Hi @sebawita - thank you for taking time and giving me light on this path
Agreed, it has a lot of questions but you managed to give path forward to each - so thank you so much!
Please see below my replies (some follow-up question ).
Full Name - importance
Thank you so much on this - I wonder how I missed this Weight-boost capability in BM25 when I first implemented the Hybrid search.
Just a qq though, so if do this - I need now to declare all my targeted properties for keyword search - right?
properties=["full_name^2", "marketing_pitch", "xxx", "yyy", "zzz", so on]

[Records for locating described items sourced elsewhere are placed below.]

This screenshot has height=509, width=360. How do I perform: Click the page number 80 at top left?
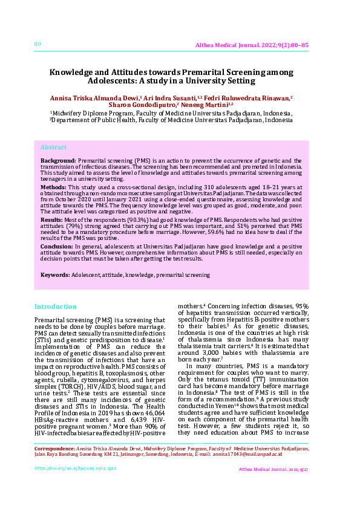click(38, 44)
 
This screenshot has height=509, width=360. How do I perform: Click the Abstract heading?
click(53, 148)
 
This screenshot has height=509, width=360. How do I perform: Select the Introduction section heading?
click(56, 306)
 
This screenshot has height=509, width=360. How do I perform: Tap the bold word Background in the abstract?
click(58, 160)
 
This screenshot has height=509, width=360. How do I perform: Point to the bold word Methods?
click(53, 187)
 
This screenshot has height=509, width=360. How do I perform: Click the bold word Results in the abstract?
click(51, 221)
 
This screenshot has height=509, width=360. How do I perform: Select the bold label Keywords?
click(54, 275)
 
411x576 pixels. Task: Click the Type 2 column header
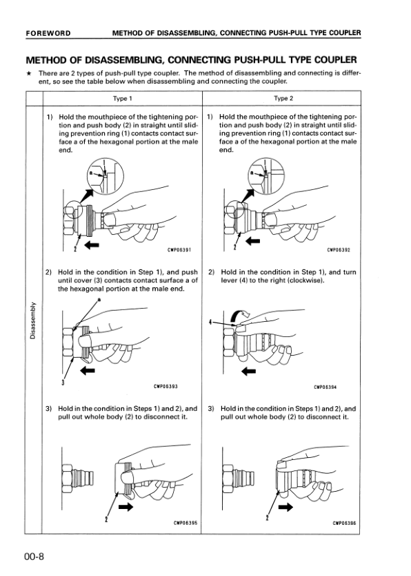pyautogui.click(x=283, y=98)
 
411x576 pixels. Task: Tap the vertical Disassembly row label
pyautogui.click(x=33, y=320)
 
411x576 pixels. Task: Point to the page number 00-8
pyautogui.click(x=34, y=557)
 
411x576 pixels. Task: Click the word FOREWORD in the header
pyautogui.click(x=48, y=33)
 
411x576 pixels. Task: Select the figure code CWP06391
pyautogui.click(x=179, y=250)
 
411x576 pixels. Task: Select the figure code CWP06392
pyautogui.click(x=339, y=250)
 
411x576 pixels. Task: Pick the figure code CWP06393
pyautogui.click(x=166, y=387)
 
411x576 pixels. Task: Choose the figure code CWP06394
pyautogui.click(x=325, y=387)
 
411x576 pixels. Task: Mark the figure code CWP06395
pyautogui.click(x=186, y=523)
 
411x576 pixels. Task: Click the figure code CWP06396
pyautogui.click(x=344, y=523)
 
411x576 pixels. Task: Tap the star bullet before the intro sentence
pyautogui.click(x=28, y=73)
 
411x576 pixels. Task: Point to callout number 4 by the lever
pyautogui.click(x=210, y=322)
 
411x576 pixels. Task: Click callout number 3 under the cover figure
pyautogui.click(x=63, y=383)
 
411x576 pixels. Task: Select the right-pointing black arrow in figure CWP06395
pyautogui.click(x=126, y=506)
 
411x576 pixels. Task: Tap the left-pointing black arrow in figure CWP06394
pyautogui.click(x=248, y=371)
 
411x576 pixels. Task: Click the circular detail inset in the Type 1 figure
pyautogui.click(x=106, y=176)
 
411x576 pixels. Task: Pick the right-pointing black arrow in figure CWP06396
pyautogui.click(x=285, y=507)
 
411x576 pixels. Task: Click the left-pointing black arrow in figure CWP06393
pyautogui.click(x=88, y=371)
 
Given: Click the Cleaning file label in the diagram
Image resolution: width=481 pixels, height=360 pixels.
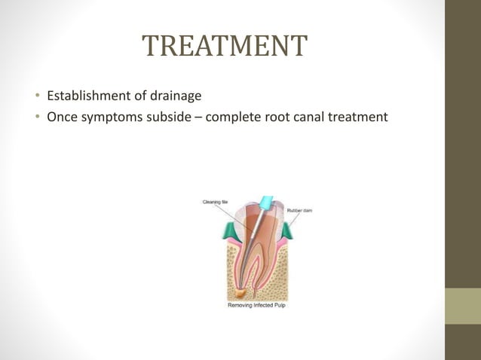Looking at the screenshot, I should [213, 201].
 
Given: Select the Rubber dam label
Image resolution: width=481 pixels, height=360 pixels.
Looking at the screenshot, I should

there is no way to just say, boost the full_name in BM25 search but still include the rest? If not, I am still ok with this and will try to start checking this out in a couple of days.
Also, if I do something like below where I only wanted to declare all the non-vectorized props and boost full name only:
response = (
client.query
.get("MyCollection", ["full_name", "marketing_pitch", "some_other_prop"])
.with_hybrid(
query="Jon Doe doing something",
properties=["full_name^2", "languages", "...other non-vectorized props"],
alpha=0.5
)
.do()
)
will the vector search of the hybrid still work on my vectorized props even if they are not declared under properties (e.g., marketing_pitch, exp story) ?

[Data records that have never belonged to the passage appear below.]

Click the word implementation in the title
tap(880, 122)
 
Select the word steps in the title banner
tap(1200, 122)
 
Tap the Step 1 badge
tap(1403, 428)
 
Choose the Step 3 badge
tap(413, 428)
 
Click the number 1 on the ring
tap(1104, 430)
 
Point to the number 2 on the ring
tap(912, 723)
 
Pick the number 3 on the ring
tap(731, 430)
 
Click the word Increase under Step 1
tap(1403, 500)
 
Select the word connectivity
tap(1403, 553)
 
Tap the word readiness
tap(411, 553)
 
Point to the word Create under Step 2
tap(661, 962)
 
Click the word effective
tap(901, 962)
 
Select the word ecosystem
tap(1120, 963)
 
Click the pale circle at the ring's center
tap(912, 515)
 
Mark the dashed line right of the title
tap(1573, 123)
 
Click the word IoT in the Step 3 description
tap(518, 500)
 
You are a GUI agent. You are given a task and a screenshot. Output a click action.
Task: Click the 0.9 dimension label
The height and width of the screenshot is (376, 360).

Running Hybrid search on not vectorized properties
Thanks for confirming this.
Regarding the tokenization method, we are using the default “word” so it should work with search strings as shown here Tokenization and Search Filtering but I think because I am using hybrid with alpha=0.5 so somehow the vector scoring affects the result but will try it out once I played around with the boost props.
What vectorizer do you use?
We are using the Weaviate module: text2vec-transformers where we use the pre-built image:
semitechnologies/transformers-inference:sentence-transformers-multi-qa-MiniLM-L6-cos-v1
To your knowledge, is there any recommendation to use for higher tokens (>250) which is part of Weaviate pre-built images?
What do you mean by “through languages”?
Sorry for the confusion, but this is just in our Profile model - this is just a collection of languages that our users can speak so it has nothing to do with multi-language searching - we are just using English in our platform for now.
I just gave this as an example that this field languages[] is not vectorized but will searching it be part of the hybrid search? It is of type text[] and not text type - will it still be part of the hybrid search?
Thank you!